そして、「ミウーソフ」は、このような会話になってしまっていることで、自分自身が卑しめられ辱しめられているような気持になってしまい、「ここで起ったスキャンダルは、わたしら全員の責任です!」とむきになって言いました。
そして、自分は相手、つまり「フョードル」がどんな人間か承知はしていたものの、ここへ来る途中では、こんなことなぞ予想もしていなかったと、「こんなことは今すぐけりをつけなきゃいけない!、長老さま、信じてください、わたしは今ここで暴露されたくわしい事実を正確に知りませんでしたし、信じたくもなかったのです。今になってやっと、はじめて知りました・・・汚らわしい女のことで父親が息子に嫉妬して、その牝犬と共謀して息子を刑務所にぶちこもうとするなんて・・・おまけに、そんな仲間に入れられて、わたしまでここへ引っ張ってこられたんです・・・わたしは欺されたんです。みなさんにはっきり言っておきますが、わたしはほかの人に劣らぬほど欺されたのです・・・」と。
前の「ドミートリイ」の発言で「スキャンダル」という言葉が出て来ました。
つまり、この会合を「フョードル」が計画したのは、「ドミートリイ」との三角関係を自分に有利にしようとするための「スキャンダル」を引き起こそうと言う魂胆じゃないかと言うことです。

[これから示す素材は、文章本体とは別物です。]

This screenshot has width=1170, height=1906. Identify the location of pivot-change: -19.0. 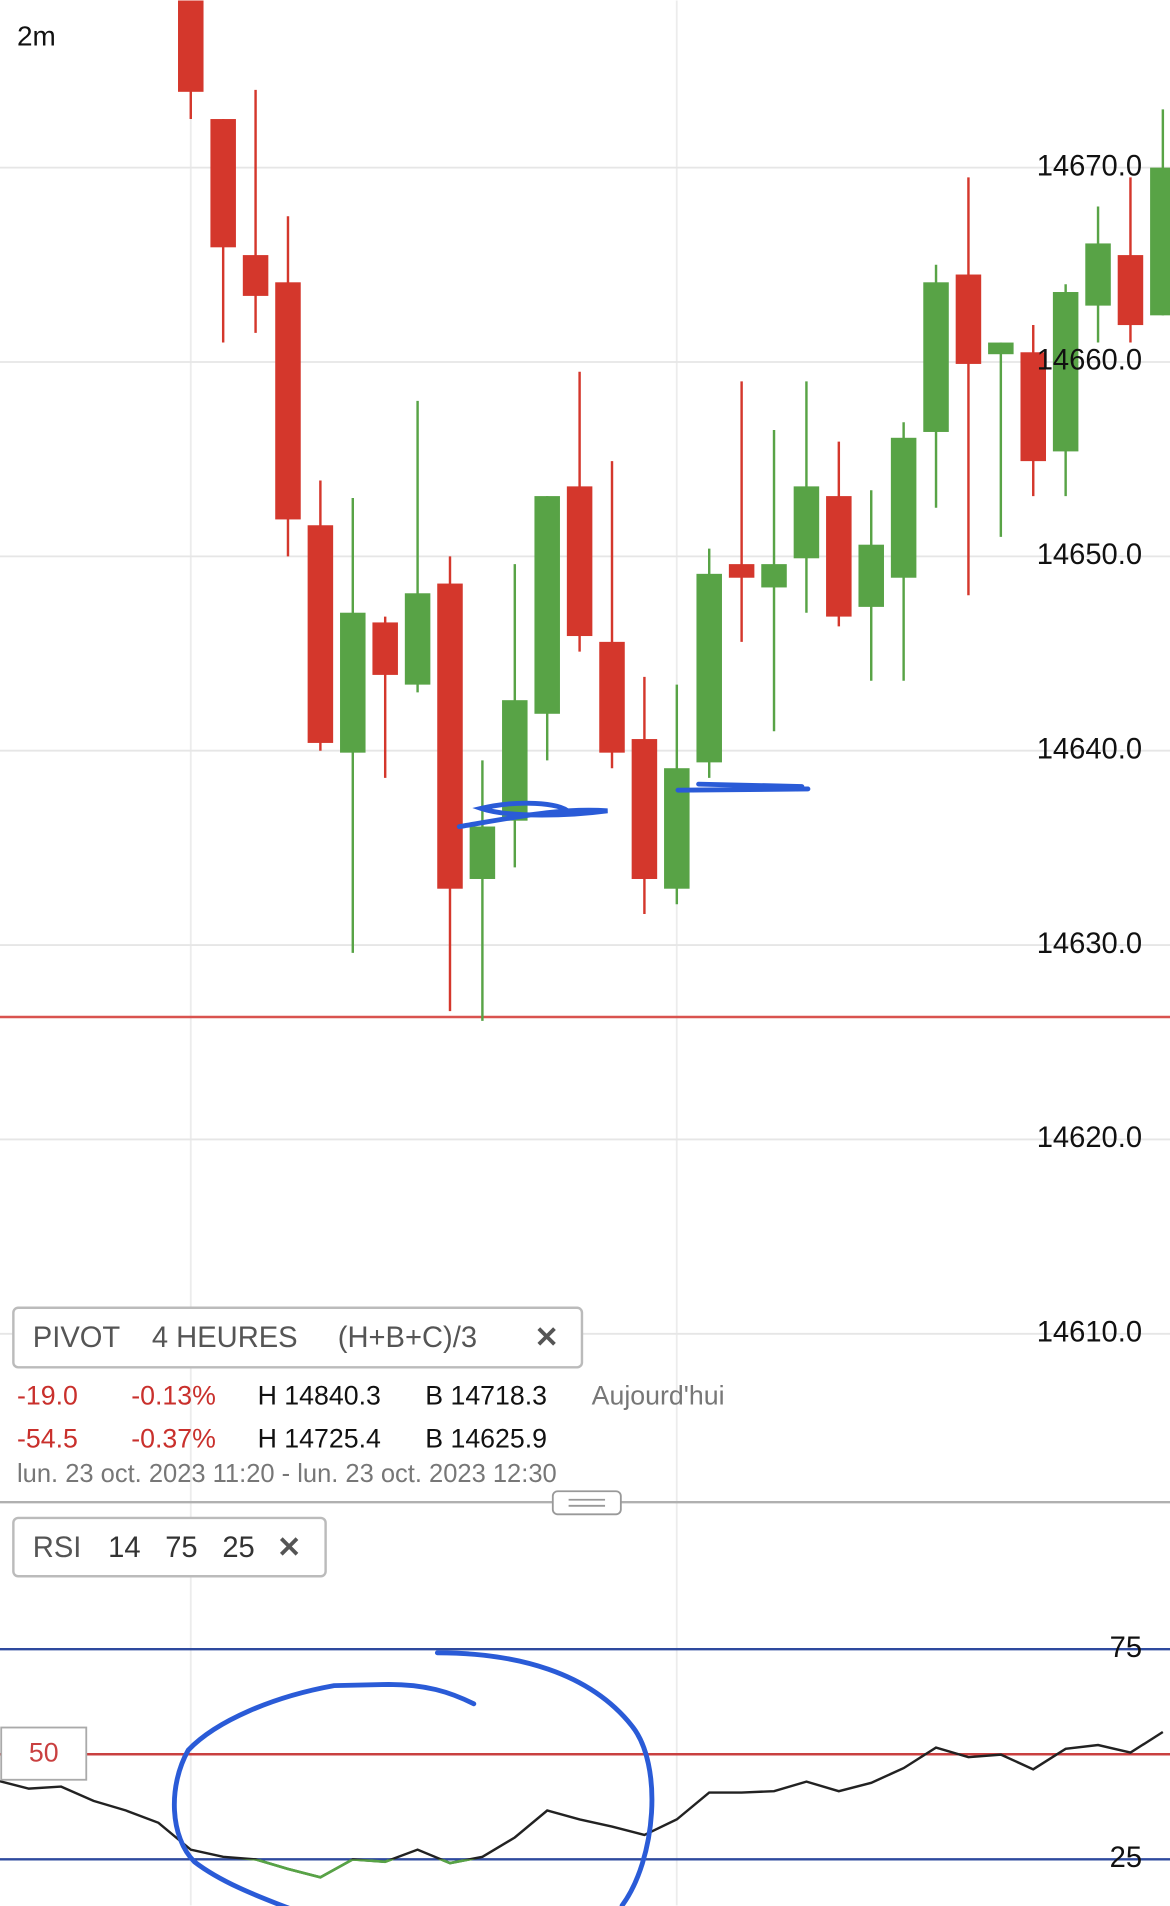
(48, 1396).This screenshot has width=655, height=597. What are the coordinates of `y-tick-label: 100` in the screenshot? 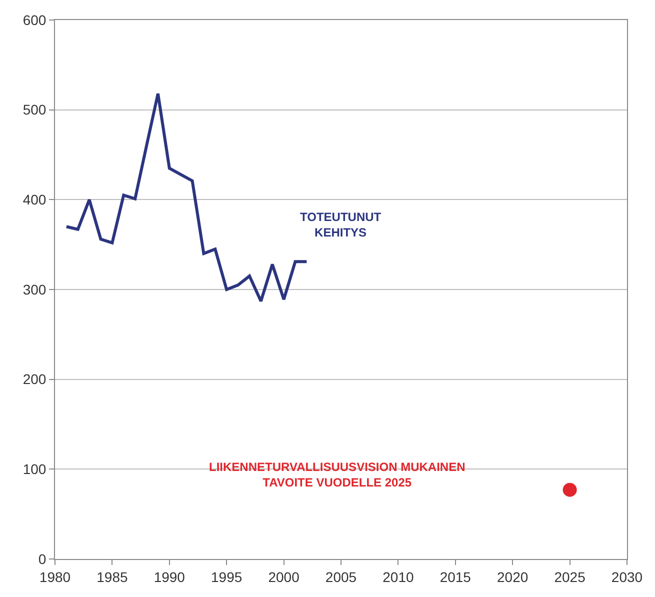 It's located at (34, 470).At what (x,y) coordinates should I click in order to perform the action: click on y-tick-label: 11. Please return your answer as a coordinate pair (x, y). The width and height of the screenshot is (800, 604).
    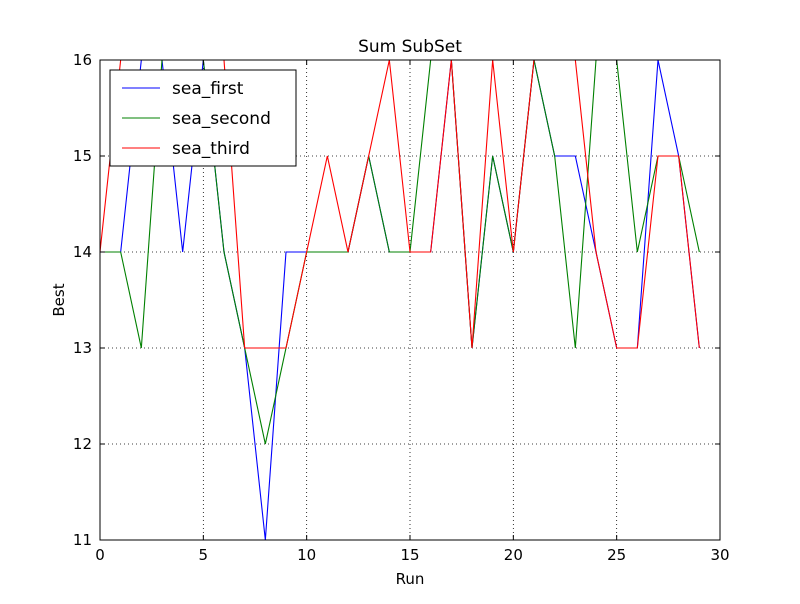
    Looking at the image, I should click on (82, 540).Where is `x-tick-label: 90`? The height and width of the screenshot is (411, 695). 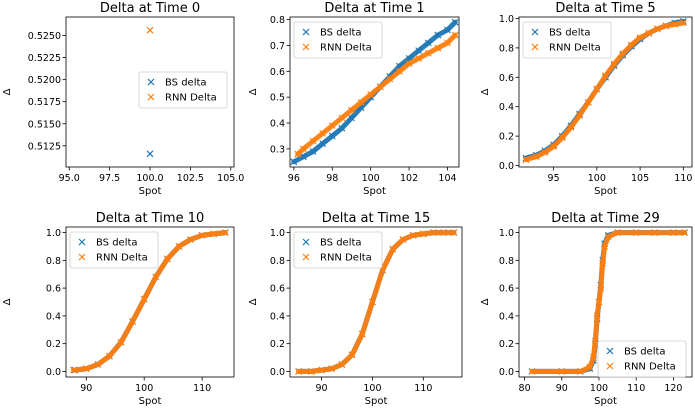
x-tick-label: 90 is located at coordinates (86, 388).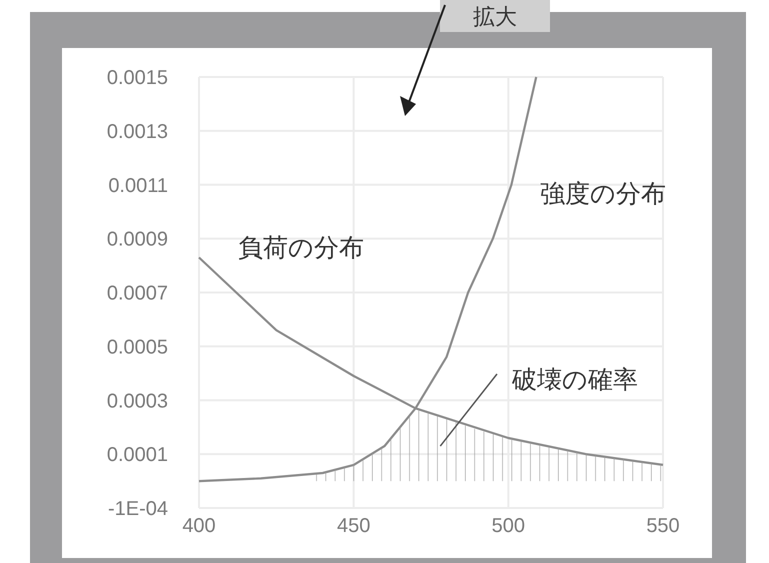 This screenshot has width=769, height=563. Describe the element at coordinates (137, 347) in the screenshot. I see `y-tick-label: 0.0005` at that location.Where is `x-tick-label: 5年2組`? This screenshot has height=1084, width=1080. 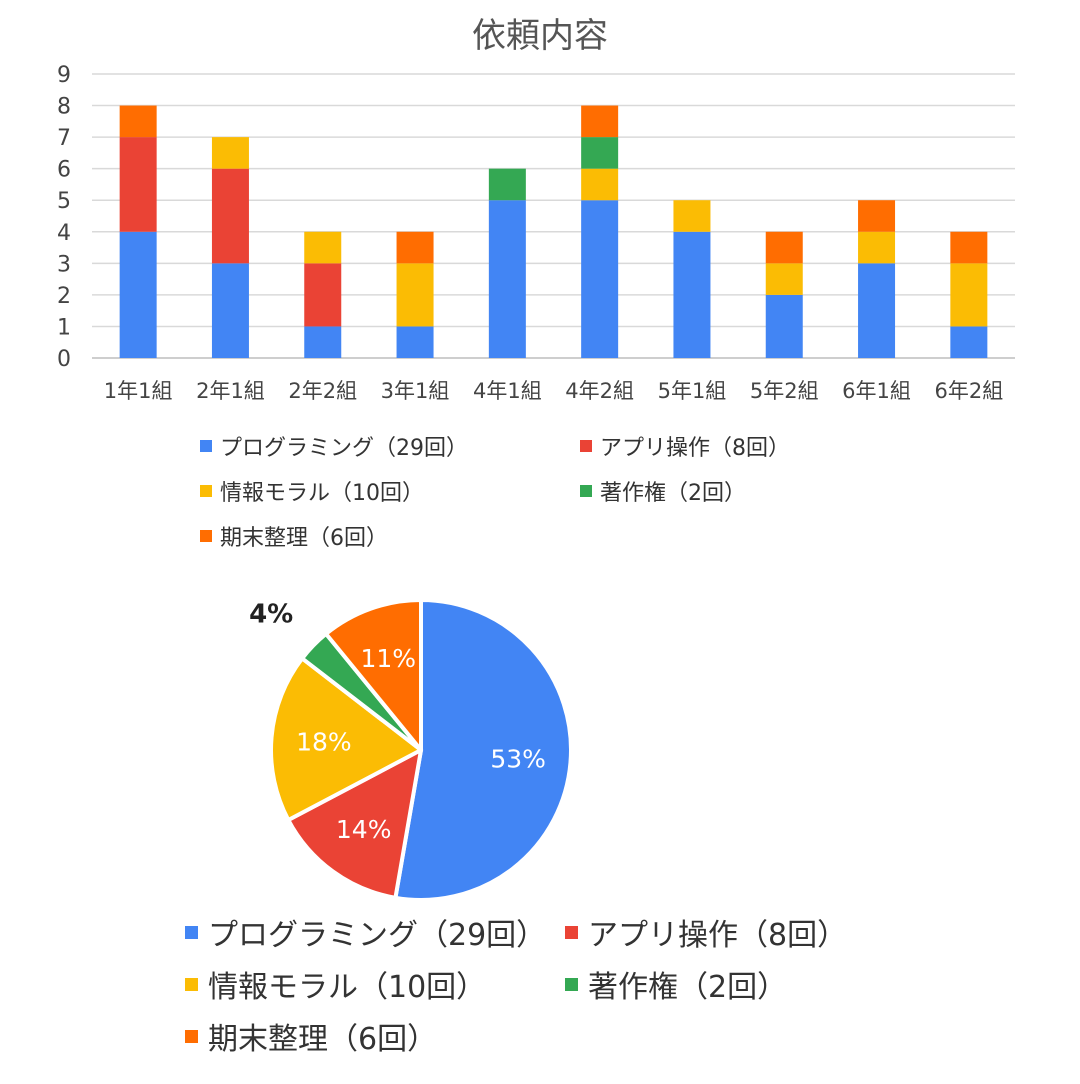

「ドミートリイ」はそう思ったのですが、ここで「ミウーソフ」は今進行している事態はすでに「スキャンダル」だと断言しています。
今まで自分のことを無神論者で自由主義者であるとしてそのような態度をとっていた「ミウーソフ」のここでの発言はなりをひそめ、「長老さま、信じてください」と急に長老を持ち上げるような格好になっています。
そして、自分の保身をあくまで保とうとしています。
こんな「ミウーソフ」はいわゆる知識人の典型かもしれません。